Problem details:
Every line of the records below should be restated exactly.

Stored data:
_ _ _ _
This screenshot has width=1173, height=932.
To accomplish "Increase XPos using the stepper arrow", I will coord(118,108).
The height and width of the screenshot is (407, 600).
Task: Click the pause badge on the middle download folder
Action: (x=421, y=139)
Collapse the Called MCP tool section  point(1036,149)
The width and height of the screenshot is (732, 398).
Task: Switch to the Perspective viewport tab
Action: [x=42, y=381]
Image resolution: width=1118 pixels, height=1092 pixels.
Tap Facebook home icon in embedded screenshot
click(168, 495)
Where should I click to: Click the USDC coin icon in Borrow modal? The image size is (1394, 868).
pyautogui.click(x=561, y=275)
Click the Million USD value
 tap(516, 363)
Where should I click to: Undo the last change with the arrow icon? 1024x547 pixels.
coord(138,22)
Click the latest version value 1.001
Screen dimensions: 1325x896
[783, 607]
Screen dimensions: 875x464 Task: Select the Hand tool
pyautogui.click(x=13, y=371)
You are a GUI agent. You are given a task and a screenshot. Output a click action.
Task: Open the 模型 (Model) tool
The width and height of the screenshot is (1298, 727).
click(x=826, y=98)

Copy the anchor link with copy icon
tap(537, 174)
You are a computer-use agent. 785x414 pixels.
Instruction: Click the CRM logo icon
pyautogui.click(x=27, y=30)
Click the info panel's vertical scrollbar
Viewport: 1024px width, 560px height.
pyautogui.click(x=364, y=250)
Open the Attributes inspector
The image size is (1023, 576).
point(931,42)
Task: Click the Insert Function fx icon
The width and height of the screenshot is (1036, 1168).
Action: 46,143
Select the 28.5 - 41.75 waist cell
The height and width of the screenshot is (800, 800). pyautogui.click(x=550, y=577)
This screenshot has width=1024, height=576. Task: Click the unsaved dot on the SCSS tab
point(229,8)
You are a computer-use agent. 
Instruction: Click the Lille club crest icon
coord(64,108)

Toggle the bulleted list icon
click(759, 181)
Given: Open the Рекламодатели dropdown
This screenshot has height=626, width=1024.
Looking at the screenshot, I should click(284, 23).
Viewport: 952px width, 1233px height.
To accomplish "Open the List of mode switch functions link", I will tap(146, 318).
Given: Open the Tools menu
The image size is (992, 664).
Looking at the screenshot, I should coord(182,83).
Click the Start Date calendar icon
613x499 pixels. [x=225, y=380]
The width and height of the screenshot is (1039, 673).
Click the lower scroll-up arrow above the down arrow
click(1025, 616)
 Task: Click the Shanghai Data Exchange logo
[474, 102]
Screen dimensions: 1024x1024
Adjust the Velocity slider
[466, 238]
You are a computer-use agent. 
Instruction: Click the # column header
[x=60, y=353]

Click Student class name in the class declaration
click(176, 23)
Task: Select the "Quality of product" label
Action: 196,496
_ _ _ _
Output below:
This screenshot has width=1173, height=932.
To accomplish "Increase XPos using the stepper arrow", I will coord(118,108).
The height and width of the screenshot is (407, 600).
Task: Click the pause badge on the middle download folder
Action: (x=421, y=139)
Collapse the Called MCP tool section  point(1036,149)
The width and height of the screenshot is (732, 398).
Task: Switch to the Perspective viewport tab
Action: [x=42, y=381]
Image resolution: width=1118 pixels, height=1092 pixels.
Tap Facebook home icon in embedded screenshot
click(168, 495)
Where should I click to: Click the USDC coin icon in Borrow modal? The image size is (1394, 868).
pyautogui.click(x=561, y=275)
Click the Million USD value
 tap(516, 363)
Where should I click to: Undo the last change with the arrow icon? 1024x547 pixels.
coord(138,22)
Click the latest version value 1.001
Screen dimensions: 1325x896
[783, 607]
Screen dimensions: 875x464 Task: Select the Hand tool
pyautogui.click(x=13, y=371)
You are a GUI agent. You are given a task and a screenshot. Output a click action.
Task: Open the 模型 (Model) tool
The width and height of the screenshot is (1298, 727).
click(x=826, y=98)

Copy the anchor link with copy icon
tap(537, 174)
You are a computer-use agent. 785x414 pixels.
Instruction: Click the CRM logo icon
pyautogui.click(x=27, y=30)
Click the info panel's vertical scrollbar
Viewport: 1024px width, 560px height.
pyautogui.click(x=364, y=250)
Open the Attributes inspector
The image size is (1023, 576).
point(931,42)
Task: Click the Insert Function fx icon
The width and height of the screenshot is (1036, 1168).
Action: 46,143
Select the 28.5 - 41.75 waist cell
The height and width of the screenshot is (800, 800). pyautogui.click(x=550, y=577)
This screenshot has width=1024, height=576. Task: Click the unsaved dot on the SCSS tab
point(229,8)
You are a computer-use agent. 
Instruction: Click the Lille club crest icon
coord(64,108)

Toggle the bulleted list icon
click(759, 181)
Given: Open the Рекламодатели dropdown
This screenshot has height=626, width=1024.
Looking at the screenshot, I should click(284, 23).
Viewport: 952px width, 1233px height.
To accomplish "Open the List of mode switch functions link", I will tap(146, 318).
Given: Open the Tools menu
The image size is (992, 664).
Looking at the screenshot, I should coord(182,83).
Click the Start Date calendar icon
613x499 pixels. [x=225, y=380]
The width and height of the screenshot is (1039, 673).
Click the lower scroll-up arrow above the down arrow
click(1025, 616)
 Task: Click the Shanghai Data Exchange logo
[474, 102]
Screen dimensions: 1024x1024
Adjust the Velocity slider
[466, 238]
You are a computer-use agent. 
Instruction: Click the # column header
[x=60, y=353]

Click Student class name in the class declaration
click(176, 23)
Task: Select the "Quality of product" label
Action: 196,496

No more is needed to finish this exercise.